Based on previous literature the following aerobic GNB were defined as PPMs: Klebsiella, Enterobacter, Citrobacter, Proteus, Morganella, Serratia, Acinetobacter and Pseudomonas species. By assessing the prevalence of GNB in the blood cultures of the patients in our cohort we found that Stenotrophomonas maltophilia was also a frequent cultured pathogen in the study period and was therefore added as an PPM. Because we also want to assess the reduction of carriage of endogenous “normal” but potentially pathogenic flora we added Escherichia Coli to the list.
In the Amsterdam UMC medical microbiology laboratories, antimicrobial susceptibility was tested using automated systems, gradient tests and/or using the disk diffusion method.

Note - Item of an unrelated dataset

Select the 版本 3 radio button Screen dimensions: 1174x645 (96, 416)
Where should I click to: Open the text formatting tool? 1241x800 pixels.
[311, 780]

Decontamination was defined as the reduction of Gram-negative bacterial load to a level at which surveillance cultures are negative (rectal or faeces, pharyngeal and sputum). The number of days in which decontamination should occur to be considered successful, i.e. adequate to reduce infectious complications and mortality, has not been previously defined. In the study of de Smet et al -- in which the relationship between SDD and reduction of mortality was confirmed -- the frequency of GNB isolation from rectal swabs among patients receiving SDD was reduced from 56% at day 3 to 15% at day 14. The SDD regimen used in the study of de Smet et al was identical to the q.i.d. regimen used in this study. Therefore we chose to define successful decontamination as a surveillance culture result negative for GNB within 14 days without positive follow-up surveillance culture for GNB during ICU-admission, i.e. follow-up lasted until the moment of discharge from the ICU.

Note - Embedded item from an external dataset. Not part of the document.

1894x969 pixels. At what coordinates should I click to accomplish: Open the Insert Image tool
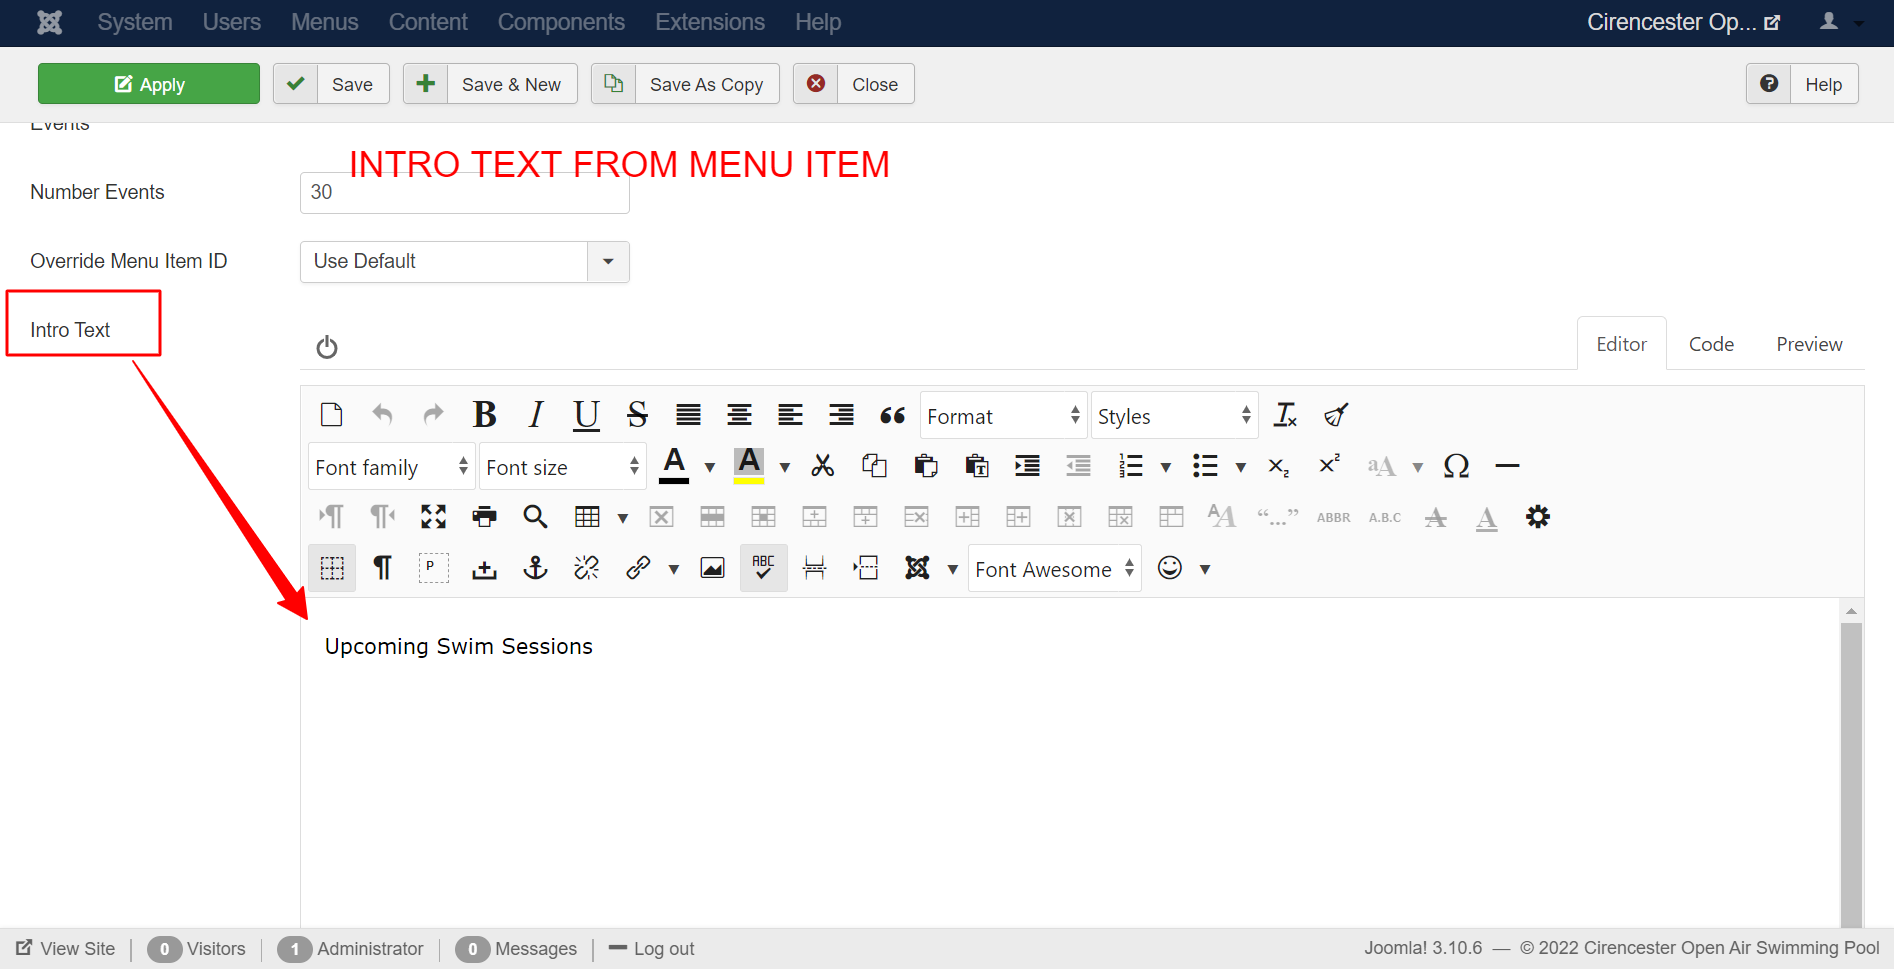point(712,568)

In case of new fever two blood cultures were drawn. ICU-acquired bacteremia with GNB was defined as bacteraemia occurring at least 48 hours after ICU admission with growth of either Enterobacterales or glucose-nonfermenting Gram-negative rods, without documented bacteraemia with the same species in the first 48 hours of ICU admission. Polymicrobial bacteraemia was defined when one or more microorganisms were isolated from one or more blood cultures, and clinical evidence suggested they had arisen from a common source and were part of the same episode. If the source was unknown, all positive blood cultures occurring within 48 hours of each other are considered as a single bacteraemia.
28-day all-cause mortality is defined as death for any cause within 28 days after the date of admission to the ICU.

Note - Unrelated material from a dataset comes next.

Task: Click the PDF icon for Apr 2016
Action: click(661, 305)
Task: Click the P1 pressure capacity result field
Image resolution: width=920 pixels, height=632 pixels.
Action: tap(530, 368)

Due to the before-after study design, we anticipated that time dependent factors such as antimicrobial resistance could introduce bias. We described the combined prevalence of susceptibility for the components of SDD (tobramycin and colistin) in surveillance cultures at baseline.
Two groups were formed on the basis of the dosing frequency of SDD, q.i.d. versus t.i.d. Continuous variables are presented as median and interquartile range. Categorical variables are presented as percentages. For the difference in proportion of patients with successful decontamination of PPMs in both groups and for comparison of susceptibility of Gram-negative bacteria at baseline a Chi-square test was used. For the difference in time to decontamination of PPMs from surveillance cultures a Kaplan Meier curve was used. For equivalence testing the two one-sided test (TOST) procedure was used. The largest clinically acceptable effect for which equivalence can be declared was a mean difference of 10%. The equivalence limit was set to 0.1 (dE = 0.1). All data available was used, no formal sample size was calculated. Odds ratio was calculated to compare 28-day all-cause mortality between the two groups. Data analysis was performed using R Statistical Software (version 3.6.1; R Foundation for Statistical Computing, Vienna, Austria).